→ Record set:
· · · · ·
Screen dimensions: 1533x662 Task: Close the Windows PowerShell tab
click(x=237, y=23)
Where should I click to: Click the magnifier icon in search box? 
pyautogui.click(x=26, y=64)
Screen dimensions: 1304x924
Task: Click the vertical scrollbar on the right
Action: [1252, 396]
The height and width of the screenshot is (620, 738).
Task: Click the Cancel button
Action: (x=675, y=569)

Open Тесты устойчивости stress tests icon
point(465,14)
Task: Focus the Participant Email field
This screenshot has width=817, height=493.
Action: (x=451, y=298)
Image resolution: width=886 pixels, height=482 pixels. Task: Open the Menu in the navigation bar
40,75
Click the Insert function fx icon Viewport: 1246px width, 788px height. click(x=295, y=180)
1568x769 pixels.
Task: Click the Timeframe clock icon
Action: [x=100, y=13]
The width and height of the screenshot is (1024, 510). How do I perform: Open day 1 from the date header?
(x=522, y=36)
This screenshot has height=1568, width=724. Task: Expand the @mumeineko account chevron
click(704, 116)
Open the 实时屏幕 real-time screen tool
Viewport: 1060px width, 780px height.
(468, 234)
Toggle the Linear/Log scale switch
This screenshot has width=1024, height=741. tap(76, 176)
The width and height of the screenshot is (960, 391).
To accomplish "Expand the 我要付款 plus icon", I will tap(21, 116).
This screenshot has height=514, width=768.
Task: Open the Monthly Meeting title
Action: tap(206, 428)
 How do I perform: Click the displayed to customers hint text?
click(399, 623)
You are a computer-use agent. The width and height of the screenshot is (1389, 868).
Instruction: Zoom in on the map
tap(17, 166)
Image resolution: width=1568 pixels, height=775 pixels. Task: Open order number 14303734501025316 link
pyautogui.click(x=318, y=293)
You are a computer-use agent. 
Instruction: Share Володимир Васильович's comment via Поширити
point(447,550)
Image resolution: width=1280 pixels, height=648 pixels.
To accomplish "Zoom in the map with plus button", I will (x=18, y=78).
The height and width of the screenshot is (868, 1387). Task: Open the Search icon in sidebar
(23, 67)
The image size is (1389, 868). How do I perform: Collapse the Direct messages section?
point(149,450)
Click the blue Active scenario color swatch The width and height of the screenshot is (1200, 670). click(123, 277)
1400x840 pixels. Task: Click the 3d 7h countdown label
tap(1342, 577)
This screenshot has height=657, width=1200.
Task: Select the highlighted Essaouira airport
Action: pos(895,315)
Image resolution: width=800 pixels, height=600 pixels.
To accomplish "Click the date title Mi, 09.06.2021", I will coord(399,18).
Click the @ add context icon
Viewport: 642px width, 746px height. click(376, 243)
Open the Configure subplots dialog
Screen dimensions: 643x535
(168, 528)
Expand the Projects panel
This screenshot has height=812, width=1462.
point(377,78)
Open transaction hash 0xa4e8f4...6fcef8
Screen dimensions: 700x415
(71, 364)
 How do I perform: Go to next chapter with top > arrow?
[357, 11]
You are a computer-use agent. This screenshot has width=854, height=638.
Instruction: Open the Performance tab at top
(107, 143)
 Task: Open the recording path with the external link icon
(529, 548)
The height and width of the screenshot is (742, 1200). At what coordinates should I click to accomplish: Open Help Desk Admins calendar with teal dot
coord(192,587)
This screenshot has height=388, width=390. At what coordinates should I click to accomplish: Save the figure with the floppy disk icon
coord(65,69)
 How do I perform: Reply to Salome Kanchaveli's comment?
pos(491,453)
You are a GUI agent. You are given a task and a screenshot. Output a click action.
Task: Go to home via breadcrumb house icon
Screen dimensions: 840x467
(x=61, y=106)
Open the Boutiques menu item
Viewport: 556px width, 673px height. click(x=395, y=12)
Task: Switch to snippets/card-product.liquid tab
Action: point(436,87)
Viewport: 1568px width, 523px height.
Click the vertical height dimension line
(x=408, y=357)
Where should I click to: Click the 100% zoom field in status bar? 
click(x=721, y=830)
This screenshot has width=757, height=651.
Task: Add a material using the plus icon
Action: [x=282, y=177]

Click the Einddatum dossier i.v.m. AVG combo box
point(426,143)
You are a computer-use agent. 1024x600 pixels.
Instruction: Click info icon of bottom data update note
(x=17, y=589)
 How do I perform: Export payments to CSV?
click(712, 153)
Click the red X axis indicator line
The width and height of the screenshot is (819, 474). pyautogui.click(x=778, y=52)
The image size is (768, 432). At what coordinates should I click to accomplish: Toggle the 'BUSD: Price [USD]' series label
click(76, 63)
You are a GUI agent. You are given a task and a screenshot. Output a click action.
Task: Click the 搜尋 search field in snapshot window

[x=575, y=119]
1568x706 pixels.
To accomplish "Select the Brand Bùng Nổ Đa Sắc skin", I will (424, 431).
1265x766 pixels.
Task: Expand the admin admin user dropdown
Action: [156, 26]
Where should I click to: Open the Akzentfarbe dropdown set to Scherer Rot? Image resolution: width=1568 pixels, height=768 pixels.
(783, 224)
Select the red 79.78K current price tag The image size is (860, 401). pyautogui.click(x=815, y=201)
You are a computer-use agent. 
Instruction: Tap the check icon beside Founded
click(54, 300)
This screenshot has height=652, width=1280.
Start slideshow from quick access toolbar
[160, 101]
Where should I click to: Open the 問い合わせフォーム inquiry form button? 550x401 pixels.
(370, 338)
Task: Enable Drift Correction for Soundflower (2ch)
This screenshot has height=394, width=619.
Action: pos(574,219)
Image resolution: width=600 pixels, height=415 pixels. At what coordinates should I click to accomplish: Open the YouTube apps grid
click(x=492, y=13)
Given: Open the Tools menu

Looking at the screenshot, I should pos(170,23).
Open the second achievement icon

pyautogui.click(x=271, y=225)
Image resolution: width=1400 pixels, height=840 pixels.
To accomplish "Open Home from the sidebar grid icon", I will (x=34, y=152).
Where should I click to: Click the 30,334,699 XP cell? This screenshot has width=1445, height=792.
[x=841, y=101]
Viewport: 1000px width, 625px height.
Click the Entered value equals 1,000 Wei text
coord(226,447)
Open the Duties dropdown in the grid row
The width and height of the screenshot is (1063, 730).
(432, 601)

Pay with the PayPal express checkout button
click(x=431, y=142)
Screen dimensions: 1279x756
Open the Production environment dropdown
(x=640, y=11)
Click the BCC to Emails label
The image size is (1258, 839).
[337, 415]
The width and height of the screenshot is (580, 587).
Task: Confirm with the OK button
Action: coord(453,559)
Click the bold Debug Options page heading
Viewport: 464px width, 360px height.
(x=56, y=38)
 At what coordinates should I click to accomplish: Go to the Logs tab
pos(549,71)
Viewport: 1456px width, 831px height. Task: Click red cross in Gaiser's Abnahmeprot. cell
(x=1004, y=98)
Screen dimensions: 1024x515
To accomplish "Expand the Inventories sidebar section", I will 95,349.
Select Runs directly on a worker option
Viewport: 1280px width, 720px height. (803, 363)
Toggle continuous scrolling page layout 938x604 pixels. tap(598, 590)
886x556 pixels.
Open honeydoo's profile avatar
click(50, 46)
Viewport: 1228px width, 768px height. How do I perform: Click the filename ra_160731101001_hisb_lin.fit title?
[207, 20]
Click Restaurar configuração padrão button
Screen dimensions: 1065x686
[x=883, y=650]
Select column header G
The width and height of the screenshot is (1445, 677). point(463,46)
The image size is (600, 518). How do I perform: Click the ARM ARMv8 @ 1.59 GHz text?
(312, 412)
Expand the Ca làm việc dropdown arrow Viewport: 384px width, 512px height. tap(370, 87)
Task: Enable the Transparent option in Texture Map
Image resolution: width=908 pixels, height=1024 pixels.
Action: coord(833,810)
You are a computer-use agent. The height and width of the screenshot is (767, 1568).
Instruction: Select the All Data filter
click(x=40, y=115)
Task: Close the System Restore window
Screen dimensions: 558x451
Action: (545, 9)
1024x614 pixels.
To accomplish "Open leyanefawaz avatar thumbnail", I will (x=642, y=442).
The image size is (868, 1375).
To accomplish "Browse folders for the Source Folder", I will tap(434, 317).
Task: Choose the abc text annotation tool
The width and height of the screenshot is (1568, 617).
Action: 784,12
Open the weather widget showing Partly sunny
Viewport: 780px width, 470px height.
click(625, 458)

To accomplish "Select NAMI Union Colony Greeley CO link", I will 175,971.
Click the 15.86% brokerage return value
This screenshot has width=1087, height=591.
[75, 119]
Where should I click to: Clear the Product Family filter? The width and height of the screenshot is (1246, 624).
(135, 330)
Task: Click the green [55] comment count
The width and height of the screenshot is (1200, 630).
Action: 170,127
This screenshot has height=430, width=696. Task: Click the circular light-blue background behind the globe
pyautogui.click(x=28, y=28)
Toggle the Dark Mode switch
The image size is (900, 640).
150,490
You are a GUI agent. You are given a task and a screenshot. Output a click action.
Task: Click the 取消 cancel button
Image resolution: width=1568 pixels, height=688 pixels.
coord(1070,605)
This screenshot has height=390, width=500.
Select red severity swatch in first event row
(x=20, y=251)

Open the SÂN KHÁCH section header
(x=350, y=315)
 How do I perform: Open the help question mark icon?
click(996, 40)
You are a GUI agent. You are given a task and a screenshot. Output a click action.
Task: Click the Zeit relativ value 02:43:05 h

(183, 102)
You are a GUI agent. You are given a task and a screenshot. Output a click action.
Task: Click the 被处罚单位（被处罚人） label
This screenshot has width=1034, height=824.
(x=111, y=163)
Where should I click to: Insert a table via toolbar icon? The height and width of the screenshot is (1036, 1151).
· · · · ·
→ Work to complete:
Only a number is expected here: the count of lines with the string "computer" in the material above.

→ Output of the exercise:
6